I have been implementing a Polyphonic signal pitch detector so I started to code my Program doing (RecordData, Convert Data, Zero-padding, Windowing, FFT, Peak detection). At first I tested it with sounds I already new which values I should get, and it worked perfectly.
The problem I have is when recording with my Phone using the Audiorecord class.
For example: I played and recorded two or three pure tones with my phone and the values I get with the Audiorecord class were not correct. Getting wrong data from my phone does not let me do a good analysis.
Here is my code to Record Data(Short) and Convert Data Short to Double (This step is where i think its the problem)
Here is my code:
void recordAudio() {
mShouldContinue= true;
new Thread(new Runnable() {
@Override
public void run() {
android.os.Process.setThreadPriority(android.os.Process.THREAD_PRIORITY_AUDIO);
// buffer size in short
bufferSize = AudioRecord.getMinBufferSize(sampleRate, channelConfig, audioEncoding); //Consigue el minimo tamaño de buffer para poder analizar
if (bufferSize == AudioRecord.ERROR || bufferSize == AudioRecord.ERROR_BAD_VALUE) {
bufferSize = sampleRate * 2; // si el buffersize obtenido por nuestro getMinBufferSize es apto usaremos el encontrado si no utilizaremos el doble de nuestra frecuencia de sampleo
}
short[] audioBuffer = new short[bufferSize];
if (audioBuffer.length % 2 == 0){ // Aseguramos que nuestro buffer input tenga una tamaño impar para una mejor R.F.
audioBuffer = new short[bufferSize +1];
}
AudioRecord record = new AudioRecord(audioSource, sampleRate, channelConfig, audioEncoding, bufferSize); //Instancia de la clase AudioRecord
if (record.getState() != AudioRecord.STATE_INITIALIZED) { // Si audiorecord no ha sido inicializado displeamos un mensaje advirtiendo.
Log.e(LOG_TAG, "Audio Record can't initialize!");
return;
}
record.startRecording(); //Empezamos a grabar con nuestros parámetros ya definidos.
Log.v(LOG_TAG, "Start recording"); //mensaje informativo
long shortsRead = 0;
while (mShouldContinue) {
int numberOfShort = record.read(audioBuffer, 0, audioBuffer.length); //audiobuffer.length
shortsRead += numberOfShort;
DFT(audioBuffer);
try { // Dormimos el programa durante un segundo
Thread.sleep(1000);
} catch(InterruptedException ex) {
Thread.currentThread().interrupt();
}
}
record.stop();
record.release();
Log.v(LOG_TAG, String.format("Recording stopped.

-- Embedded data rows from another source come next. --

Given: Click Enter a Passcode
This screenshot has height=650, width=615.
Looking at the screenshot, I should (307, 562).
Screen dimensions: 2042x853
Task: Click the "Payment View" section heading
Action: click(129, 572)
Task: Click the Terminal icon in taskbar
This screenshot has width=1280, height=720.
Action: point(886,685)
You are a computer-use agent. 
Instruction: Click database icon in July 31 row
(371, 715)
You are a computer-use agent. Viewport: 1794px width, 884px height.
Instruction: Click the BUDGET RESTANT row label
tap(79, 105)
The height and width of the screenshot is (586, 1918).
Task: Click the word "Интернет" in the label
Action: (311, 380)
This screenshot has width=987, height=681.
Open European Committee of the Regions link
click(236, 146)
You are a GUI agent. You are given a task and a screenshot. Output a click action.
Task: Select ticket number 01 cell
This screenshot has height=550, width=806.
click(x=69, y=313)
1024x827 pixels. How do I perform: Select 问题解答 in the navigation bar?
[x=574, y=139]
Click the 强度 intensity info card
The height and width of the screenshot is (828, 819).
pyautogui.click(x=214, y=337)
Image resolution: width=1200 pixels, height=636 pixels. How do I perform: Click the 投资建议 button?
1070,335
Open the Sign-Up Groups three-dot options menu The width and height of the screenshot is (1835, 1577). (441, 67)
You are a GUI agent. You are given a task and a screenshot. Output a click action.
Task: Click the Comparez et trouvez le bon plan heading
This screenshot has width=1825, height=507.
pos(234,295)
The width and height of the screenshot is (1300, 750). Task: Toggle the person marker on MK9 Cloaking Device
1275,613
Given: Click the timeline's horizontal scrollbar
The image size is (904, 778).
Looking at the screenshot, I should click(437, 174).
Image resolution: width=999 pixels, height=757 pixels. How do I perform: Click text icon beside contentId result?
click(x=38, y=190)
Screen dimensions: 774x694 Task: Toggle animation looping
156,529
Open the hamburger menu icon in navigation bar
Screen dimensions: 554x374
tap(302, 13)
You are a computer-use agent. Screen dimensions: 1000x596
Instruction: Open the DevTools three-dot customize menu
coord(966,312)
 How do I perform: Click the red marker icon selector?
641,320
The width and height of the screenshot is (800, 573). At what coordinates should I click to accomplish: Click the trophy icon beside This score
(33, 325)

Samples read: %d", shortsRead));
}
}).start();
}
Convertion where Inputsignal is audiobuffer and N it's length (Inside DFT Function):
for(int i = 0; i < N; i++){
doubley[i] = (double)(InputSignal[i])/32768.0;
}
An FFT magnitude peak detector is not a reliable musical pitch (frequency/note) estimator. It will often find harmonic frequencies instead for some timbres.
Instead, look up some pitch detection/estimation methods (weighted autocorrelation, AMDF, HPS, cepstral, decision, CDNN, etc.), and try one of those, instead of (mis)using a spectral frequency estimator.